Stored data
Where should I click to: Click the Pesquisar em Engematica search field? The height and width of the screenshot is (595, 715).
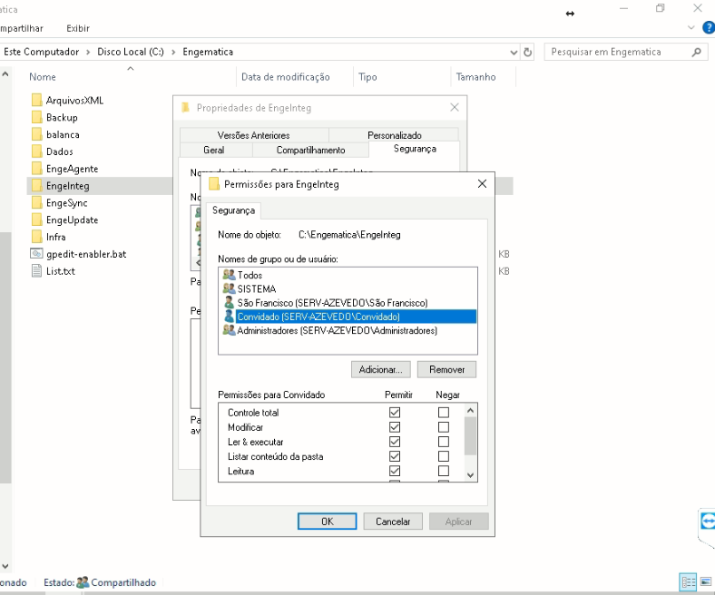[x=617, y=53]
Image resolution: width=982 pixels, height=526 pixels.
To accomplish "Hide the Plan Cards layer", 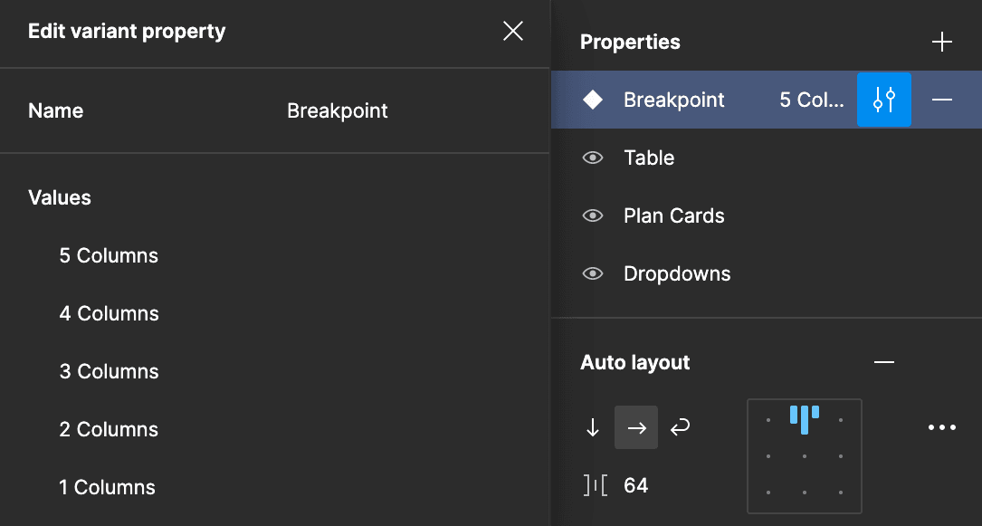I will click(x=593, y=215).
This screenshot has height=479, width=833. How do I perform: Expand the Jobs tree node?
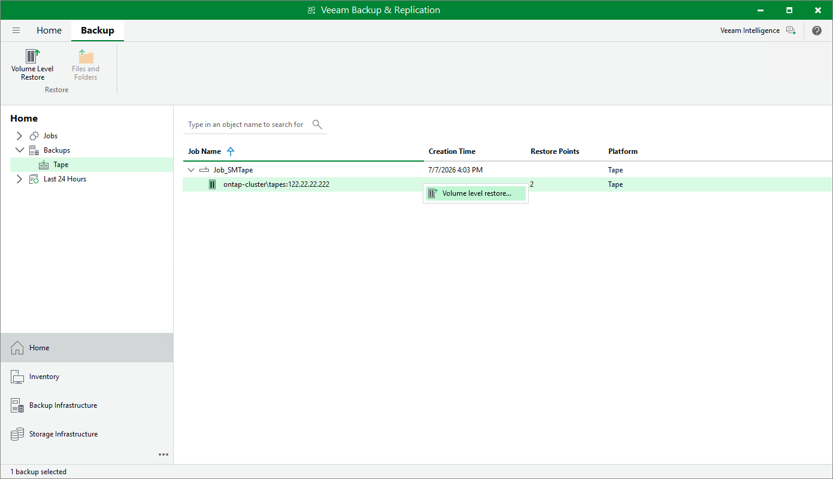coord(19,136)
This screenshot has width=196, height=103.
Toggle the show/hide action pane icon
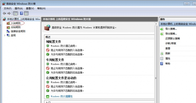click(26, 13)
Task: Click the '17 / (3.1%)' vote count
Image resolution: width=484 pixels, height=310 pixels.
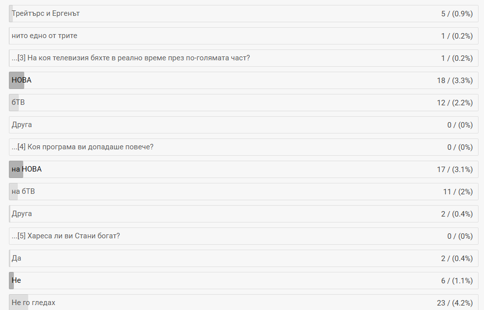Action: click(454, 169)
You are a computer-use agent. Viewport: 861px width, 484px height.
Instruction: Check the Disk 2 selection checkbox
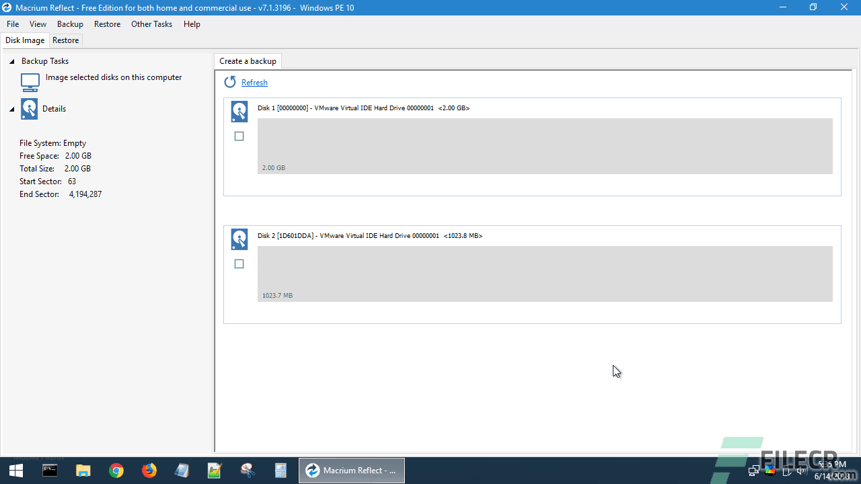coord(239,264)
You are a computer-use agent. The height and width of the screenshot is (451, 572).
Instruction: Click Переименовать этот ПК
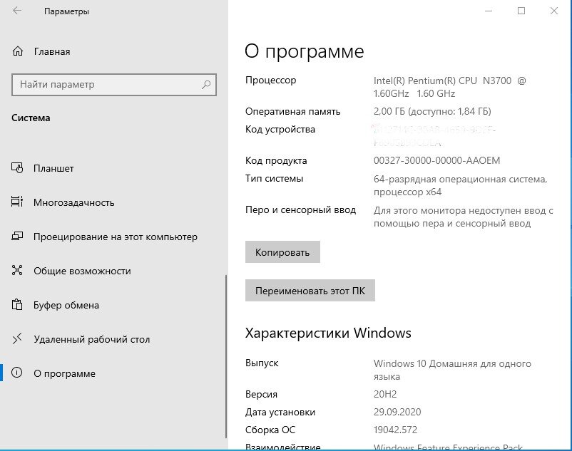310,290
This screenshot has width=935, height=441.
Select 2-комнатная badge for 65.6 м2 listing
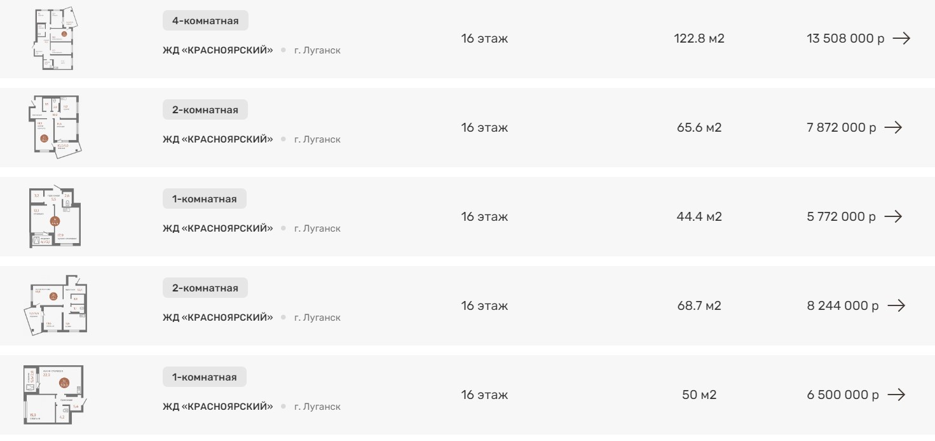(x=205, y=110)
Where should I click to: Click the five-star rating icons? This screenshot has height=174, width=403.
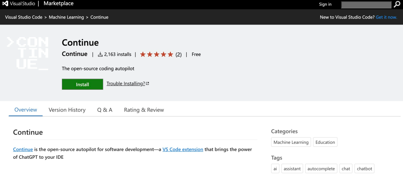click(156, 54)
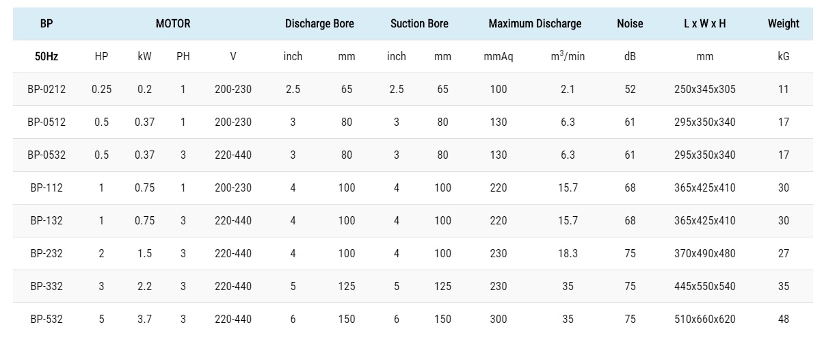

Exercise goal: Without the pictures, transcribe the lines from the one containing "Where should I click to: Click the five-star" through the end of the data, exactly and only those.

Response:
Where should I click to: Click the five-star rating icons? This screenshot has height=174, width=403.
click(156, 54)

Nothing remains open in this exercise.